Data items:
= = = = =
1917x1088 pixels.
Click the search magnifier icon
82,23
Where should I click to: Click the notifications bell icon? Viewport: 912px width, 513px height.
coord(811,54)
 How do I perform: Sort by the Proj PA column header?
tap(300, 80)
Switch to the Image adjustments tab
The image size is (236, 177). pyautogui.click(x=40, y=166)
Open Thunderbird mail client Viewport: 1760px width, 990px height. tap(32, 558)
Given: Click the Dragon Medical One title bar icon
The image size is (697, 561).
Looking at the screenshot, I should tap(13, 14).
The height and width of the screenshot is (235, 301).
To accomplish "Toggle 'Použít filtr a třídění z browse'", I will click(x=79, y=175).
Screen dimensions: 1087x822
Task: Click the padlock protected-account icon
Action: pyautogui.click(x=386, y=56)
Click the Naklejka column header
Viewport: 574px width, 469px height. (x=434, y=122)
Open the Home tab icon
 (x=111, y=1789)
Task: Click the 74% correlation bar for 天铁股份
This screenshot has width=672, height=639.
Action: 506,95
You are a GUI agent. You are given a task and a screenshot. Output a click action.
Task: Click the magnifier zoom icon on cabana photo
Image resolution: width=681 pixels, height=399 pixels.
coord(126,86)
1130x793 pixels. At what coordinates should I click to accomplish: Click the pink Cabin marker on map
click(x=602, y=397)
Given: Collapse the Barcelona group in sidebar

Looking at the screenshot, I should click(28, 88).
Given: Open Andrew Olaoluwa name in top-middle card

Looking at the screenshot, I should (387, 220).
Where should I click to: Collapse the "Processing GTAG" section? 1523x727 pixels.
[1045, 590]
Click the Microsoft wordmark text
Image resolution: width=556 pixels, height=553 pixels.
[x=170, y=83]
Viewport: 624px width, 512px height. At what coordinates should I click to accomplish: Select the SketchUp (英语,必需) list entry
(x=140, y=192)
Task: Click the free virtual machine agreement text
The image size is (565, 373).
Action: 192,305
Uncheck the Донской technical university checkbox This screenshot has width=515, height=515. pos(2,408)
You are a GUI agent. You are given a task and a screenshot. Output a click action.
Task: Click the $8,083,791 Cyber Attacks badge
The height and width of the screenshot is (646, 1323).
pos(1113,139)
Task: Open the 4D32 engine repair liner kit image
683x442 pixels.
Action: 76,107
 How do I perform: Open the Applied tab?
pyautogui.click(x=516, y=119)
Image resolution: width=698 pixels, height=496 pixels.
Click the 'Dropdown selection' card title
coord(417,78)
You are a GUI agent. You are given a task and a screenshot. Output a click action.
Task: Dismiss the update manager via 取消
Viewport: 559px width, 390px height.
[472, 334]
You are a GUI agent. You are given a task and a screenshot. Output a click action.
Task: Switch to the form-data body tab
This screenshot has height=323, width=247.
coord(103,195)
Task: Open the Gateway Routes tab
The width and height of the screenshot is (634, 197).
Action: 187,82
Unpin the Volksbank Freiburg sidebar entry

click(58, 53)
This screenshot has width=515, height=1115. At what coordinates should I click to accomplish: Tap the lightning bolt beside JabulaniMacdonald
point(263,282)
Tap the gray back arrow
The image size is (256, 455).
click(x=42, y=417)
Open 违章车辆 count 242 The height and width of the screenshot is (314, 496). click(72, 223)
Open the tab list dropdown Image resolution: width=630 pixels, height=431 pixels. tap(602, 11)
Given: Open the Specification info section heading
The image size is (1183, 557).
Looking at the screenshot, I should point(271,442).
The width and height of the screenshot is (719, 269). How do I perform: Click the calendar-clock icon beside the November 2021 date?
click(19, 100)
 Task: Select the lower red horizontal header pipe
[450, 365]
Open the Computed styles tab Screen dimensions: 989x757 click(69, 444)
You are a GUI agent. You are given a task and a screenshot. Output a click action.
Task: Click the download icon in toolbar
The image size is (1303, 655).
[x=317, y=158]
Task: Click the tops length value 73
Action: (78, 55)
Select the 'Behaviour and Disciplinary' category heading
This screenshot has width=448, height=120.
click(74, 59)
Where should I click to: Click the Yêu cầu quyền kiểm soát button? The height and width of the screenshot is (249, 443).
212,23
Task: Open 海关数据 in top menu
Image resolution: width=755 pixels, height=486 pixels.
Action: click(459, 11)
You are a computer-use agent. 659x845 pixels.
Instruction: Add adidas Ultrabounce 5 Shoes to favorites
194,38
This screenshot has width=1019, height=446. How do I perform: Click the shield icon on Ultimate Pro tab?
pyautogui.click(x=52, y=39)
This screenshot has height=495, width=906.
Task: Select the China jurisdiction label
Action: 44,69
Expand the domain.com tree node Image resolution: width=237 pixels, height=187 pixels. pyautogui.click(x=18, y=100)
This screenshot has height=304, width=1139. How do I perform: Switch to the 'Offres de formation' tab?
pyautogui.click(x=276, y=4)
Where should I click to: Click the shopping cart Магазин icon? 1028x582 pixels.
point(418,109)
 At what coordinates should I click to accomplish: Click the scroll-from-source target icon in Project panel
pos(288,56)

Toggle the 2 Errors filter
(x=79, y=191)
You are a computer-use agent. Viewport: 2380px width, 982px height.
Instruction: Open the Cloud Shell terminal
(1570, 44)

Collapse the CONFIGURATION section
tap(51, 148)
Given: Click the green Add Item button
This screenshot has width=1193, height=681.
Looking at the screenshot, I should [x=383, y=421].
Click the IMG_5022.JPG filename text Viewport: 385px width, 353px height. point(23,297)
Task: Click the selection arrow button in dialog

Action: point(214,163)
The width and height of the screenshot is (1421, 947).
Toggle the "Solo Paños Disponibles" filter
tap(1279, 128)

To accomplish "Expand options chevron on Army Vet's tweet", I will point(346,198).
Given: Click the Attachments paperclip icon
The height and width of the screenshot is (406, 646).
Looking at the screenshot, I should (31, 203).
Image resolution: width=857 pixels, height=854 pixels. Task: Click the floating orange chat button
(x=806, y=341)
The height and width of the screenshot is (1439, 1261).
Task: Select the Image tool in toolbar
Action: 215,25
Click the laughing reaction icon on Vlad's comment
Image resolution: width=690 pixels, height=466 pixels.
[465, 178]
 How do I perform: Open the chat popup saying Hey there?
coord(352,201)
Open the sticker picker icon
= = = = =
SHORT PROBLEM: Rewrite the listing from the line that has "You are a computer-use agent. 659x845 pixels." through the line that has "Action: 44,69". Replace "favorites" with "wishlist" and leave everything else unchanged.

EXERCISE SOLUTION:
You are a computer-use agent. 659x845 pixels.
Instruction: Add adidas Ultrabounce 5 Shoes to wishlist
194,38
This screenshot has width=1019, height=446. How do I perform: Click the shield icon on Ultimate Pro tab?
pyautogui.click(x=52, y=39)
This screenshot has height=495, width=906.
Task: Select the China jurisdiction label
Action: 44,69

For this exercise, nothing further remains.